En s’alliant à l’Alliance pour l’unité des Roumains (AUR), le PSD en a fait « un acteur politique majeur » alors qu’il était jusque-là « ostracisé », estime le politologue Costin Ciobanu. Avec 37% d’opinion favorable dans les sondages, l’AUR dépasse déjà dans les intentions de vote le PSD, actuellement la force la plus importante au sein du parlement depuis les élections de décembre 2024, avec 130 élus.
C’est la « fin de dix mois durant lesquels les soi-disant pro-européens n’ont livré rien d’autre que: impôts, guerre et pauvreté », a réagi le patron de l’AUR George Simion sur la plateforme X après le vote de la censure.
Appel à la démission
Membre de la coalition au gouvernement, le PSD en avait claqué la porte il y a 15 jours pour protester contre les mesures d’austérité introduites par Ilie Bolojan afin de réduire le déficit budgétaire du pays, le plus important de l’Union européenne.
« Je pense qu’il serait approprié qu’Ilie Bolojan démissionne maintenant de son poste » afin de former « un nouveau gouvernement rapidement », a déclaré après le vote le chef du PSD Sorin Grindeanu.
Des membres du Parlement roumain votent lors d’une session plénière à Bucarest, le 5 mai 2026 [KEYSTONE – ROBERT GHEMENT] Motion de censure « mensongère » et « cynique »
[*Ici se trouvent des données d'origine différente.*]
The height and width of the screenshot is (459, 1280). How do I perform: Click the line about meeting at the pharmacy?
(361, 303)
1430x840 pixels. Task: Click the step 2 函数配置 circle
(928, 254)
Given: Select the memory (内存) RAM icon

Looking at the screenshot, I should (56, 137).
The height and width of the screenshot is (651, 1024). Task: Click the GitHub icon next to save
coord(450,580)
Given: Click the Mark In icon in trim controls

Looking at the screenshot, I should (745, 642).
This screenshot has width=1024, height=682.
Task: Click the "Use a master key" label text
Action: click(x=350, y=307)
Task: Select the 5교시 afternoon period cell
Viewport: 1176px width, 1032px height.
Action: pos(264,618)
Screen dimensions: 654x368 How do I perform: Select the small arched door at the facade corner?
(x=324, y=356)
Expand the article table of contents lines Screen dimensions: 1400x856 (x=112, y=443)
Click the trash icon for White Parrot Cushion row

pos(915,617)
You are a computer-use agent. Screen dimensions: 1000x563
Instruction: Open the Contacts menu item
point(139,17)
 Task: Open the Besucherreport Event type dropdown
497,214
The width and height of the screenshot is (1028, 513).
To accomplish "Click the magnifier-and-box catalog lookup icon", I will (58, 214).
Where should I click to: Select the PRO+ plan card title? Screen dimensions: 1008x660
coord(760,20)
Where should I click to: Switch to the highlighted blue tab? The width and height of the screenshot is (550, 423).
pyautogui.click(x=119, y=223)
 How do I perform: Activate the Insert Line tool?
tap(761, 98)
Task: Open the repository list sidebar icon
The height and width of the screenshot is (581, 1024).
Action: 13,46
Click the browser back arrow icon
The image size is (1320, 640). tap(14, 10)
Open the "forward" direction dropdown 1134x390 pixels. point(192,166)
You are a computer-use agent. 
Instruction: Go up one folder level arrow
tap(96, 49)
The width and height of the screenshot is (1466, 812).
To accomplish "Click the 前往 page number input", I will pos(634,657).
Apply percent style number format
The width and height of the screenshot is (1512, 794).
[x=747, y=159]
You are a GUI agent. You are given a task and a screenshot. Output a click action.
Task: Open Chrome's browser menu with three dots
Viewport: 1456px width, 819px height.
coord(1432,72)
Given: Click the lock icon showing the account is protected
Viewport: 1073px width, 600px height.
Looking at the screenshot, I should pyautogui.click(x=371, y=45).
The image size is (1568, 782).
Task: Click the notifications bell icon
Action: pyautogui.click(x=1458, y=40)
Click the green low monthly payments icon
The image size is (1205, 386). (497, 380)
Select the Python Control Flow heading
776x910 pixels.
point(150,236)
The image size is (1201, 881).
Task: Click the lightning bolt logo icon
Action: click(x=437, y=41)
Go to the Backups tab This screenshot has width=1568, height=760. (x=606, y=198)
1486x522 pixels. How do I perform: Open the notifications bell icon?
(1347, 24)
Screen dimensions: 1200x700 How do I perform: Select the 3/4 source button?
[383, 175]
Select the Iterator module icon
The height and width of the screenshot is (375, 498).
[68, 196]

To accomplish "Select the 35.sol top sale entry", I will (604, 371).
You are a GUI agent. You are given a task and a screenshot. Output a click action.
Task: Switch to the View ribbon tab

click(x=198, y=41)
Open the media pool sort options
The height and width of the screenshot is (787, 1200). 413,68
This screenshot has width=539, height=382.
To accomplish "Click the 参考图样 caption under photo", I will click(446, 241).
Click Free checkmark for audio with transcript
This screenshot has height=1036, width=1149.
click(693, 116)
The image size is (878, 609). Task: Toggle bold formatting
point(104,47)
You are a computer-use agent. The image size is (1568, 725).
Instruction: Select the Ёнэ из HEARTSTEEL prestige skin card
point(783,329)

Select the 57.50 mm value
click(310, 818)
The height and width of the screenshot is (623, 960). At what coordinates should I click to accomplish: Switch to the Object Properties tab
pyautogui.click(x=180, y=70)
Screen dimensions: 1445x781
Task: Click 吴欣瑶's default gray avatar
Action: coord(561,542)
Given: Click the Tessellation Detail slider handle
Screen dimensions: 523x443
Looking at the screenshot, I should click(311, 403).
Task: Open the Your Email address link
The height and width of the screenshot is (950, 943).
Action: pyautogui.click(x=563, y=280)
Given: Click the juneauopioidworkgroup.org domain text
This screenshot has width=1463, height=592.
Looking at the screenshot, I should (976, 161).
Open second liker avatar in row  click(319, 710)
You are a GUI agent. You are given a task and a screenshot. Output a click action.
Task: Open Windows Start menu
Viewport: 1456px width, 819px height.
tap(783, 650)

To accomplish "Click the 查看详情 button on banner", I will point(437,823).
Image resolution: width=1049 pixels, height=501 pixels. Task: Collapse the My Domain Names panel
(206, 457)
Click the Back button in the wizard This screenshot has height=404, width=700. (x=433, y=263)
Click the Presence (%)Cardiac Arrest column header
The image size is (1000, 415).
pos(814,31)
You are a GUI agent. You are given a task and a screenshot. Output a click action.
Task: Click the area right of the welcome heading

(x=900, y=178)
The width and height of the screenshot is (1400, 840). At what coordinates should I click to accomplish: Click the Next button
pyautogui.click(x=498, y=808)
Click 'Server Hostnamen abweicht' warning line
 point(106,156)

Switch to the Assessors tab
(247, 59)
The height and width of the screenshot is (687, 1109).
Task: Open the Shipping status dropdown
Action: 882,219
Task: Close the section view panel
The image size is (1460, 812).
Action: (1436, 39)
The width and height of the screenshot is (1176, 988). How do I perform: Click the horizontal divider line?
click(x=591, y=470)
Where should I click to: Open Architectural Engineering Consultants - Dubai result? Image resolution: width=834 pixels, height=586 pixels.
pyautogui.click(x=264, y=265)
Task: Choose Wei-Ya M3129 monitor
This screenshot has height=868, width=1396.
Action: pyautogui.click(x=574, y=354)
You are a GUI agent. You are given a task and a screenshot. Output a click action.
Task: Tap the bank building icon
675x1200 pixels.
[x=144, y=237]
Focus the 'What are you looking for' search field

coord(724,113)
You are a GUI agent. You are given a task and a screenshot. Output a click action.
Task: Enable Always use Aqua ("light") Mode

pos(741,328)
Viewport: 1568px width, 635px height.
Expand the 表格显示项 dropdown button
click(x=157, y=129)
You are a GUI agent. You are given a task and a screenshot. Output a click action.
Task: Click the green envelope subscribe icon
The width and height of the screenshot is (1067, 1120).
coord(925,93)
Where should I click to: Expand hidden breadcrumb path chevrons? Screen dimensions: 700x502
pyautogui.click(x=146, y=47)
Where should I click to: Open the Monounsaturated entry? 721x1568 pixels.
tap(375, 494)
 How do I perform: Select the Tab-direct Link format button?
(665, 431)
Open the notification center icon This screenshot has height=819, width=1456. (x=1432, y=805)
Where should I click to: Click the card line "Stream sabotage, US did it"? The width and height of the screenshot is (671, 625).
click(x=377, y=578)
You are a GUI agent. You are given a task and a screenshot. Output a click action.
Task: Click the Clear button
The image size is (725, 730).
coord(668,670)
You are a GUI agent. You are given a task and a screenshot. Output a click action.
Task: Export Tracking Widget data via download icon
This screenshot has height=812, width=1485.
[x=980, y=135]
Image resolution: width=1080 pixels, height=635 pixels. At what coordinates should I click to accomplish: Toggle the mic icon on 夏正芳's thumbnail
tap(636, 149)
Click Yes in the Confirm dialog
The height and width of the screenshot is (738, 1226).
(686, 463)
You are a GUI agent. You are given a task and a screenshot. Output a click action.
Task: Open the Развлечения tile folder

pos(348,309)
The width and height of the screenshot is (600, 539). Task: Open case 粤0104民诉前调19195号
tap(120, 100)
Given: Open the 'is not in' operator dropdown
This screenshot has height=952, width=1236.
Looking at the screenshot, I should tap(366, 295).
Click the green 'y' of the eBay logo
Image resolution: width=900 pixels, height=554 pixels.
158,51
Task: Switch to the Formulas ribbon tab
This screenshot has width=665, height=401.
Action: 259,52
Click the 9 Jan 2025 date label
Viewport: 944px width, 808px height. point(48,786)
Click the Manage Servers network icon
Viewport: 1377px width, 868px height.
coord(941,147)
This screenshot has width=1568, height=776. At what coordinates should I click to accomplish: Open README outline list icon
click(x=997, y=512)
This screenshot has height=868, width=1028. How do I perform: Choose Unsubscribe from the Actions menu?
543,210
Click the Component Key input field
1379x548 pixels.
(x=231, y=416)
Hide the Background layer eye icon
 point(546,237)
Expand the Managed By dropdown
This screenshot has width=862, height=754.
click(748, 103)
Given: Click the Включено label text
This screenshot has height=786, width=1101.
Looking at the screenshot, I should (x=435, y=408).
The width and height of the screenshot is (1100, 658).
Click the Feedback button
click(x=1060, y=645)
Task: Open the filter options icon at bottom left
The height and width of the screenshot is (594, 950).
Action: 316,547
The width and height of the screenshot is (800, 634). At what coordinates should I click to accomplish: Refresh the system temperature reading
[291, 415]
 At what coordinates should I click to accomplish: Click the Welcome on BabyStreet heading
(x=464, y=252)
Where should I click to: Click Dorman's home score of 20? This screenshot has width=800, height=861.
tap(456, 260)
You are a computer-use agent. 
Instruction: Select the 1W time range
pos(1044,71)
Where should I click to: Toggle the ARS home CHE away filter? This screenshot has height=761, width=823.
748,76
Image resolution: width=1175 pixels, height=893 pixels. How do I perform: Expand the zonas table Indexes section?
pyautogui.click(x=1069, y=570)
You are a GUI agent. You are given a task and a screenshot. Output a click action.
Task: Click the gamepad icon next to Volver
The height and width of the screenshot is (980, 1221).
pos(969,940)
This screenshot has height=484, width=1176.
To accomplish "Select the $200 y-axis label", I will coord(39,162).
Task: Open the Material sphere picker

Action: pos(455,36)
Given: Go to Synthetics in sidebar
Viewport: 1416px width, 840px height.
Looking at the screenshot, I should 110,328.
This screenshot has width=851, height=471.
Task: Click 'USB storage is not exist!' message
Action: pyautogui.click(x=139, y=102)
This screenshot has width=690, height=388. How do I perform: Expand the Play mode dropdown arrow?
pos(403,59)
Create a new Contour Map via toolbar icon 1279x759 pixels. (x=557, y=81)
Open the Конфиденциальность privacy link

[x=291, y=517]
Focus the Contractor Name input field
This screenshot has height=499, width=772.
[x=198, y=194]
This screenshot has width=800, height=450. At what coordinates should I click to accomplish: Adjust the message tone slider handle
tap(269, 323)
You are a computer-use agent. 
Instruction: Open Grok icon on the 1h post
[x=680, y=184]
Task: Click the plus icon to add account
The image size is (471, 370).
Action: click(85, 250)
Ilie Bolojan a dénoncé lui une motion de censure « mensongère » et « cynique ». « Il y a dix mois, j’ai accepté ce poste et j’ai été confronté à une situation difficile, où je devais faire ce qui était juste. Pas ce qui était populaire, mais ce qui était nécessaire », a-t-il ajouté, estimant « que les graves problèmes du pays » ne disparaitraient pas avec lui.
Son arrivée au pouvoir en juin 2025, soutenue par quatre partis pro-européens dont le PSD, avait mis fin à des semaines de tractations ainsi qu’à une période politique mouvementée qui avait démarré avec l’annulation de la présidentielle de novembre 2024. Celle-ci avait été dominée par un candidat d’extrême droite inconnu, suscitant des accusations d’ingérence russe dans la campagne électorale du pays qui se situe aux avant-postes de l’Otan depuis le début de la guerre en Ukraine voisine.
Lundi, le président pro-européen Nicusor Dan avait affirmé que le pays de 19 millions d’habitants entré dans l’Union européenne en 2007 poursuivrait son orientation pro-occidentale quelle que soit l’issue du vote.